For resources that are shared across all shader stages — uniforms, textures, and storage buffers, declared with the simplified syntax and reflected into bind groups automatically — see WGSL Reflection.
Attributes
Attributes define per-vertex input data, and can only be used in the vertex shader. They must be declared using the following syntax:
attribute aUv0: vec2f;
Internally, a VertexInput struct is automatically created and populated with all the attributes. Attributes can be accessed from the structure passed to the main function, but also in the global scope.
attribute aUv0: vec2f;
@vertex fn vertexMain(input: VertexInput) -> VertexOutput {
// access it using input passed to the main function
var myUv1 = input.aUv0;
// but also as a global variable (particularly useful inside other functions)
var myUv2 = aUv0;
}
As part of the VertexInput structure, and also in the global scope, these built-in attributes are automatically available:
vertexIndex: @builtin(vertex_index)
instanceIndex: @builtin(instance_index)
The attribute names must match the names specified in the attributes property when creating the ShaderMaterial.
Varyings
Varyings are used to pass values from the vertex shader to the fragment shader. Declare them in both vertex and fragment shader using this simplified syntax:
varying texCoord: vec2f;
Internally, those are parsed, and stored in VertexOutput structure in the vertex shader, as well as in FragmentInput structure in the fragment shader.
Vertex Shader
As part of the VertexOutput structure these built-in variables are automatically available:
position: @builtin(position)
Example:
varying texCoord: vec2f;
@vertex fn vertexMain(input: VertexInput) -> VertexOutput {
var output: VertexOutput;
output.position = uniform.matrix_viewProjection * pos;
output.texCoord = vec2f(0.0, 1.0);
return output;
}
Fragment Shader
As part of the FragmentInput structure these built-in variables are automatically available:
position: @builtin(position) // interpolated fragment position
frontFacing: @builtin(front_facing) // front-facing
sampleIndex: @builtin(sample_index) // sample index for MSAA
primitiveIndex: @builtin(primitive_index) // primitive index (when supported)

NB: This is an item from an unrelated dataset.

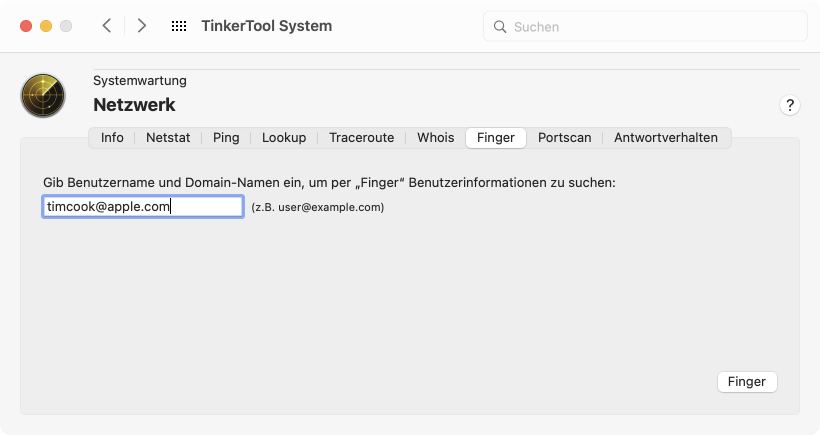Click the red close window button

click(26, 26)
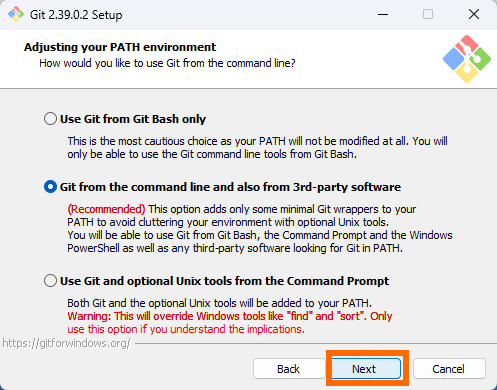Go Back to the previous setup page
The height and width of the screenshot is (390, 497).
pyautogui.click(x=289, y=369)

These built-ins are also available in the global scope using these names:
pcPosition
pcFrontFacing
pcSampleIndex
pcPrimitiveIndex // when supported
The primitiveIndex / pcPrimitiveIndex built-in is only available when device.supportsPrimitiveIndex is true. This feature is WebGPU-only (not available on WebGL2). See WGSL language extensions for enable primitive_index; and CAPS_PRIMITIVE_INDEX.
Example:
varying texCoord: vec2f;
@fragment
fn fragmentMain(input: FragmentInput) -> FragmentOutput {
var output: FragmentOutput;
output.color = vec4f(1.0);
return output;
}
Fragment Shader Outputs
The fragment shader is responsible for producing one or more color outputs, which are written to the render targets (color attachments) of the framebuffer.
The engine automatically provides a FragmentOutput structure, which includes a predefined set of vec4f fields: color, color1, color2 and so on, covering all possible color attachments, up to the limit defined by GraphicsDevice.maxColorAttachments.

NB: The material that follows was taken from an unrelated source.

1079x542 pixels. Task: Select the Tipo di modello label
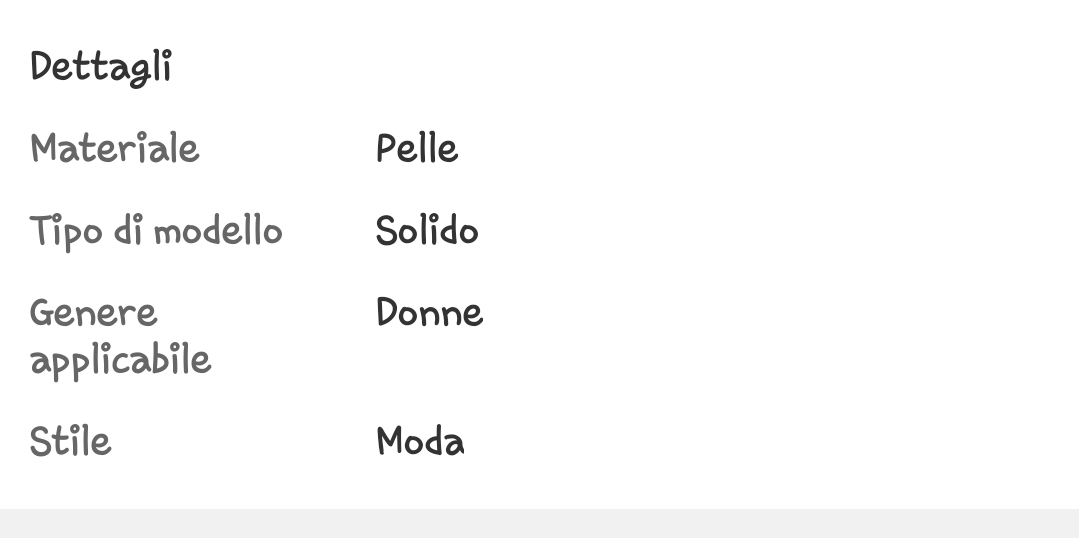click(156, 231)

As part of the FragmentOutput structure these built-in variables are automatically available:
fragDepth: @builtin(frag_depth)
Example:
@fragment fn fragmentMain(input: FragmentInput) -> FragmentOutput {
var output: FragmentOutput;
output.color = vec4f(1.0);
output.color1 = vec4f(0.5);
output.fragDepth = 0.2;
return output;
}
Support for rendering to integer textures (output format other than vec4f) is not available yet, and will be added in the future.